◆ **What to produce**: Every line below that includes the word "computer" needs to be copied.

◆ **Data for processing**:
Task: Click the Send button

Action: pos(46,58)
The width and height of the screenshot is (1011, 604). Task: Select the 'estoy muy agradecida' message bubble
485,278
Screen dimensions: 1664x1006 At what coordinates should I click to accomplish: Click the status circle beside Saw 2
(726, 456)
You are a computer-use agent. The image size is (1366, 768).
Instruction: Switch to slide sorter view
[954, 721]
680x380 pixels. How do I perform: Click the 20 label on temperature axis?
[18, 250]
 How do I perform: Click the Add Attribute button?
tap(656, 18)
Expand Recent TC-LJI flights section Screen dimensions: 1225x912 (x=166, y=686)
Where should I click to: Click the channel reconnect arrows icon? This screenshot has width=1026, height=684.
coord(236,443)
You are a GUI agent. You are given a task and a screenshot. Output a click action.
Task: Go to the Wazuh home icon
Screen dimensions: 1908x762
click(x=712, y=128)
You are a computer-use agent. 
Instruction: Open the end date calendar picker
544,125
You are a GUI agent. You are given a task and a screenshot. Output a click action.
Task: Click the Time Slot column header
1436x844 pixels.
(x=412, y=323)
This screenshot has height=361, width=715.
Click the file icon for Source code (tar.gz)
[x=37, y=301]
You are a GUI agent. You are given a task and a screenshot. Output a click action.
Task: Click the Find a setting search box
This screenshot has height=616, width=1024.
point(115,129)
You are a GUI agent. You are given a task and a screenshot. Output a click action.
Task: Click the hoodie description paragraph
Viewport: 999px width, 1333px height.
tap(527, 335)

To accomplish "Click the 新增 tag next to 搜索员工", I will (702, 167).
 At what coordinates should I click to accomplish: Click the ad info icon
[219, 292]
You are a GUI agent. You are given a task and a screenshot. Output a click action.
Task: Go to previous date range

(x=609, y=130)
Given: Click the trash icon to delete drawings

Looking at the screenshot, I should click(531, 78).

◆ **Task result**:
You are a computer-use agent. The image size is (1366, 768).
You are a computer-use agent. 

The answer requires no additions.